Last Updated on July 14, 2022 by Jay
How many times have you had to split a text in Excel? I bet too many to count. Most Excel users will have to do this at least a few times in their career. There are several ways to split text to columns in Excel, using formula, using “Text to Columns”, or using PowerQuery. All three ways are kind of inefficient and requires manual input. To save you from all the manual work, we’ll show how to split text to columns in a Python dataframe.
This tutorial is part of the “Integrate Python with Excel” series, you can find the table of content here for easier navigation.
Prepare a dataframe for demo
We’ll use a simple example for this tutorial, feel free to download the Excel file and follow along. The sample file contains two columns, a person’s name and their date of birth. Note that all birth dates are artificial and I just made up random dates for demonstration purpose.

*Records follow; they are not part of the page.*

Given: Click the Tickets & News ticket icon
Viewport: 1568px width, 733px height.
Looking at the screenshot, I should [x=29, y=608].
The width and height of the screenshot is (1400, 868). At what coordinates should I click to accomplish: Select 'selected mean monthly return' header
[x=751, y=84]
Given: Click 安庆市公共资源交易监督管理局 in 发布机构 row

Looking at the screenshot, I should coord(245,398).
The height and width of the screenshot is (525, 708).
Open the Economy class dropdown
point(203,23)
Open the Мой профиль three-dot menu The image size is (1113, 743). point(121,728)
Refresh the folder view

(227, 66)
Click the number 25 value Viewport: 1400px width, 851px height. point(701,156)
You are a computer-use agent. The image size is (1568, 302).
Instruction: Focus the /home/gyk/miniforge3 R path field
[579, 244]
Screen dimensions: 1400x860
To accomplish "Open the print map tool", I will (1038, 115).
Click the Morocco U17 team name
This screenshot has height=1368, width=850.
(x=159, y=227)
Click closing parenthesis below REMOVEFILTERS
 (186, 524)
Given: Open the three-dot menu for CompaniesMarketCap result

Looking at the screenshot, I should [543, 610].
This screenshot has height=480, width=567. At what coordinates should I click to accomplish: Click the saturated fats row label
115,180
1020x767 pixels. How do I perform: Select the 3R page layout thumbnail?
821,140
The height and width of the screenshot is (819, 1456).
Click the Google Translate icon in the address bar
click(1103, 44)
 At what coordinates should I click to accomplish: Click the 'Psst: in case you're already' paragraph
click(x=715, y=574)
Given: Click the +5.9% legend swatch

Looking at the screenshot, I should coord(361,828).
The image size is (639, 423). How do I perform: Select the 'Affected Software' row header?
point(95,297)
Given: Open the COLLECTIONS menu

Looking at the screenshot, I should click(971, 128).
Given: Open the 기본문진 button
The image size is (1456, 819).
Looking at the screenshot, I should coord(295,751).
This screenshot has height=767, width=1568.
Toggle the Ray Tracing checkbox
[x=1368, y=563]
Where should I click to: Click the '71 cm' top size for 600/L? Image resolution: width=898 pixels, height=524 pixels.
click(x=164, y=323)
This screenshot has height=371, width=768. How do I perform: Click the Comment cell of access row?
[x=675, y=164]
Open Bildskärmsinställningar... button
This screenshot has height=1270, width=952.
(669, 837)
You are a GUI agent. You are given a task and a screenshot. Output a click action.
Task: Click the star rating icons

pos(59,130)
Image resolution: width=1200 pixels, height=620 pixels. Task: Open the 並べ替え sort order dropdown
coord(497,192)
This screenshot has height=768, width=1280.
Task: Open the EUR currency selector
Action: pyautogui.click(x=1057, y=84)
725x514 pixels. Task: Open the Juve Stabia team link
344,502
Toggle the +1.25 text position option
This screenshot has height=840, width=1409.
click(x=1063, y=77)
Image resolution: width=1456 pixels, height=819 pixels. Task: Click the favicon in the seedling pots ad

Our task is the following:
- Split first and last names
- Split the birth dates into year, month and day
Let’s load up the data into Python. Here I purposely force the Date of Birth column to be a String, so I can show the slicing method. In reality pandas should automatically detect this column is likely a datetime and assign datetime object for it, which makes processing date data even easier. Anyways, let’s focus on how to split a text data.
import pandas as pd
df = pd.read_excel('split_text.xlsx', dtype={'Name':str,'Date of Birth':str})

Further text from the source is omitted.